Senior Tribunal Officer, Secretariat
Canadian Nuclear Safety Commission
280 Slater Street, PO Box 1046, Station B
Ottawa, Ontario K1P 5S9

March 14, 2022

Re: Intervention by the Sustainable Energy Group Carleton County for the NB Power Licence Renewal Application (Hearing Ref.2022-H-02)

To whom it may concern:
We request to intervene in the hearing in the above-referenced matter. Please consider our opposing comments submitted to the Canadian Nuclear Safety Commission (CNSC), regarding the licence renewal of the NB Power Point Lepreau Nuclear Generating Station:

  • NB Power’s application for a 25-year nuclear licence for an aging reactor approaching the end of its scheduled operating life must not be granted. For safety and environmental concerns, we feel the current 5-year license is the maximum length that should be under consideration.
  • Without the ability to weigh in regularly on critical matters of safety, security, environment and health, the people of New Brunswick could be facing the shock of 25 more years of a growing radioactive waste stockpile – all in temporary storage – that will be matched by the ever-growing debt at NB Power for its nuclear operations. This will then be followed by
  • The NB Auditor General found that NB Power has a debt of $4.9 billion, and that most of it – $3.6 billion – is due to the cost of the Point Lepreau nuclear station. That amounts to a current nuclear debt load of more than $4,500 for every child and adult in New Brunswick. Such a debt is not acceptable for a crown corporation meant to serve and benefit its citizens. It is reprehensible for generations yet to come to inherit the nuclear debt load they had no part in creating.
  • The possibility that modular nuclear reactors will successfully be installed at Point Lepreau raises the additional concern of continuing the costly and unnecessary nuclear operations at Point Lepreau.
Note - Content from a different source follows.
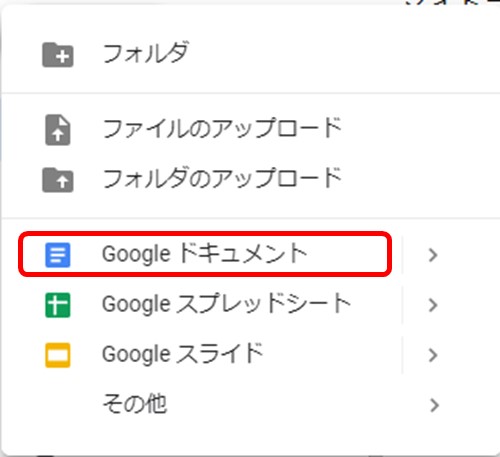The image size is (500, 457).
Task: Select Google ドキュメント menu label
Action: click(x=204, y=254)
The impossibility of participation in a public hearing or even to request an impact assessment (under the 2019 Impact Assessment Act) goes against the interest of the public good, common sense, and morality.
  • Respectful of the demands made by the Indigenous Wolastoq Grand Council – on whose traditional, ancestral and unceded territory the reactor is located – “That the Point Lepreau nuclear plant be phased out and renewable power generation and storage solutions alongside efficient energy transmission and distribution be utilized in place of nuclear energy.” The wishes of the Wolastoq Grand Council need to be taken seriously; they must not be overruled or ignored.
  • The present devastating military attacks on Ukraine by Russia are a realistic reminder of the inherent risk that comes with nuclear power, including invasion, sabotage, hostage taking and the even greater threat of nuclear attacks by unlawful and combative nations. This is proving again that nuclear power and nuclear weapons have no place in our modern society because the people responsible for their safe keeping cannot be trusted to protect the public interest over corporate and national interests.

The responsibility to keep humans and nature safe for future generations is that of the CNSC and everyone. For the reasons above we implore the CNSC to carry out its duty as Canada’s nuclear regulator to protect the people of New Brunswick from all unnecessary nuclear risks and to limit the operating licence at Point Lepreau to a maximum of five (5) years only.